**EXERCISE MATERIAL**
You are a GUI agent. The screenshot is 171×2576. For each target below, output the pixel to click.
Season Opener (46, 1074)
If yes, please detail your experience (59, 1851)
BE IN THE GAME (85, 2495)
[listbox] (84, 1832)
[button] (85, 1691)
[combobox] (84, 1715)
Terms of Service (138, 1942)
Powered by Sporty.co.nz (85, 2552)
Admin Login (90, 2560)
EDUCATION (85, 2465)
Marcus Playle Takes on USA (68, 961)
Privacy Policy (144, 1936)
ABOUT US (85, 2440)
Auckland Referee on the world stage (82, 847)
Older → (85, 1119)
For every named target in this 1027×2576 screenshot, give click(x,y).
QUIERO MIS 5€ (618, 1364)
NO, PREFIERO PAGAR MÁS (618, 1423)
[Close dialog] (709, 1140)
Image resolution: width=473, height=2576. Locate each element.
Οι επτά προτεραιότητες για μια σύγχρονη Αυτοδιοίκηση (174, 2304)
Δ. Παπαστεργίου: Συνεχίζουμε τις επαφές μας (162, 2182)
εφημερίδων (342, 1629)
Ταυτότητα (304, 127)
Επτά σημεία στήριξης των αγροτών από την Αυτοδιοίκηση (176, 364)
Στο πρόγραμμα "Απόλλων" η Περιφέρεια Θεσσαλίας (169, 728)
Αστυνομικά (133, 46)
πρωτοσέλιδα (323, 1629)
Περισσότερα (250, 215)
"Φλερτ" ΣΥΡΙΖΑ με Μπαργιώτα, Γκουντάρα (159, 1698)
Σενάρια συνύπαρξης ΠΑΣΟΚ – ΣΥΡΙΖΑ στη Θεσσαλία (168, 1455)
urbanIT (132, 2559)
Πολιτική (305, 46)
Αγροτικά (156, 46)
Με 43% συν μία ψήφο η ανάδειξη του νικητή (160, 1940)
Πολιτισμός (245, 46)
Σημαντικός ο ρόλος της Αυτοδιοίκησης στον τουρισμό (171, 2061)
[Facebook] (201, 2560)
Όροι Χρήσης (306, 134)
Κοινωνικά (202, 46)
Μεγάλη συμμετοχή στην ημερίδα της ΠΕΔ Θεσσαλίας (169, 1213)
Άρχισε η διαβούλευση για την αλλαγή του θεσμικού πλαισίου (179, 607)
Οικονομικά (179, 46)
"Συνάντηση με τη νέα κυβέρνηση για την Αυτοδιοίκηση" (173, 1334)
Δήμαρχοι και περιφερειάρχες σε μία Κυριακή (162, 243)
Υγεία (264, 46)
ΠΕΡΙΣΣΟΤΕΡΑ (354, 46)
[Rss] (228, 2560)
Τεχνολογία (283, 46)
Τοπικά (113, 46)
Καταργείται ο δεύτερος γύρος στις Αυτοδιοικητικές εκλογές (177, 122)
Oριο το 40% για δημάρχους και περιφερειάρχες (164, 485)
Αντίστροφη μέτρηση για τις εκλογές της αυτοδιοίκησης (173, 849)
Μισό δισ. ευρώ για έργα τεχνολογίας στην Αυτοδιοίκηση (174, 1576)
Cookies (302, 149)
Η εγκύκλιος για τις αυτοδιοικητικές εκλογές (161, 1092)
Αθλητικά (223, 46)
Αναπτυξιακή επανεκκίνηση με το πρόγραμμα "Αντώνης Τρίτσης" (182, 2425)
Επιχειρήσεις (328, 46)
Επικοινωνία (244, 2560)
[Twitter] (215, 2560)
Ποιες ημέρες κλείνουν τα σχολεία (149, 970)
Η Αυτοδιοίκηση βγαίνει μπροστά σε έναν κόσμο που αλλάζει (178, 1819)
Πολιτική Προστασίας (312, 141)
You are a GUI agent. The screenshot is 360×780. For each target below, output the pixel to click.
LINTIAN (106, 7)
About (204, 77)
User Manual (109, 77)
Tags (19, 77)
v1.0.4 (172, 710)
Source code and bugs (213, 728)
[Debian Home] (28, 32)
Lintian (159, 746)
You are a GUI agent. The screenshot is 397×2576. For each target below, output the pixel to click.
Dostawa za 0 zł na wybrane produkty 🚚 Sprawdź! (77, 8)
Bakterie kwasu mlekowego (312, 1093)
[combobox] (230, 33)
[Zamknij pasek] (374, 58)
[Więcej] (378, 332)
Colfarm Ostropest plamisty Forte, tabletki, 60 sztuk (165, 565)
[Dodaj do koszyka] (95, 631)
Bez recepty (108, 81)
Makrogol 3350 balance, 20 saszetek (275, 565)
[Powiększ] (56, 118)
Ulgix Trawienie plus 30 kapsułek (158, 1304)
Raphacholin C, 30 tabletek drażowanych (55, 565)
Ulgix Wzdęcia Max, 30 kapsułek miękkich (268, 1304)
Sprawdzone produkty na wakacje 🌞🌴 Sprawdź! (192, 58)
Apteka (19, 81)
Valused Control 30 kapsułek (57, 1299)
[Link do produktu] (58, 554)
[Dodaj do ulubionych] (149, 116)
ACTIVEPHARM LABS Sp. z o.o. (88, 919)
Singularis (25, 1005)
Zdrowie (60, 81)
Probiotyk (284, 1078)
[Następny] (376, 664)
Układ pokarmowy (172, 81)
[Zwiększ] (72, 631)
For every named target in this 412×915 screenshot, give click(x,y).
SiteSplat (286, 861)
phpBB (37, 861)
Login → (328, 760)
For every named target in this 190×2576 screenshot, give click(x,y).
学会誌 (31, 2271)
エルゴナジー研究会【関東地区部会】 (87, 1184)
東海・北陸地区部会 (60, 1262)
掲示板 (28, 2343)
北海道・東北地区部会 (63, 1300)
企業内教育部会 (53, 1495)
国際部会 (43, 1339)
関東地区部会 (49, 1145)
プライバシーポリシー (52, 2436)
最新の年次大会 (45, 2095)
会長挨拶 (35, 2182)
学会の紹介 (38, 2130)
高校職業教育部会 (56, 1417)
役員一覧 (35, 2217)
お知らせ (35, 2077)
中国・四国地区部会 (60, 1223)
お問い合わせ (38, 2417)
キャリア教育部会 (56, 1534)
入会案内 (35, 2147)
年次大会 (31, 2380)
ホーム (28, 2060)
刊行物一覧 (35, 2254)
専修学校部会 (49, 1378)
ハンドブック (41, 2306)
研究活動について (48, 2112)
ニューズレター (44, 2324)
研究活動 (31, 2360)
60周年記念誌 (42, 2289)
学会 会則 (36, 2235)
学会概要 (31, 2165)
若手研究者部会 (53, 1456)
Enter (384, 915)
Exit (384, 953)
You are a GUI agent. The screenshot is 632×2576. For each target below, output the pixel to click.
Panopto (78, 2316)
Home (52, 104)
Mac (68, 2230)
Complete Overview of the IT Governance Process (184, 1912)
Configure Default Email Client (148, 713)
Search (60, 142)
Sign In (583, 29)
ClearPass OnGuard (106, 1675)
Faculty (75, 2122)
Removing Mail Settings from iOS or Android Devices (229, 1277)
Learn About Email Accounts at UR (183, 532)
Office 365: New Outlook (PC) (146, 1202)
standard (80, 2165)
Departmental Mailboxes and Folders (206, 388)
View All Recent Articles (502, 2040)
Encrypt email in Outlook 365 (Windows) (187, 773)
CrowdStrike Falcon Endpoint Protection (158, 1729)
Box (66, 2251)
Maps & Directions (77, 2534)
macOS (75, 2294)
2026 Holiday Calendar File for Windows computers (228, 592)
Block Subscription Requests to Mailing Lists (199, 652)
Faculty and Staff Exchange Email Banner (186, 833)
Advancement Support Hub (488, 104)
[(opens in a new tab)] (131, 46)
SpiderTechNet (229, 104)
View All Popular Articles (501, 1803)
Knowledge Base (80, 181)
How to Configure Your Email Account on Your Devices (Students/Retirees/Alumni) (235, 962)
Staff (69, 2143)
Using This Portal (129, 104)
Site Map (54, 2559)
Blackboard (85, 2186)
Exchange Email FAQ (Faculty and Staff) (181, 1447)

**REQUIREMENT**
Write out the material above exactly, please, from its first line up to and including the line where "Powered by Sporty.co.nz (85, 2552)" appears, and stop there.

**TASK ANSWER**
You are a GUI agent. The screenshot is 171×2576. For each target below, output the pixel to click.
Season Opener (46, 1074)
If yes, please detail your experience (59, 1851)
BE IN THE GAME (85, 2495)
[listbox] (84, 1832)
[button] (85, 1691)
[combobox] (84, 1715)
Terms of Service (138, 1942)
Powered by Sporty.co.nz (85, 2552)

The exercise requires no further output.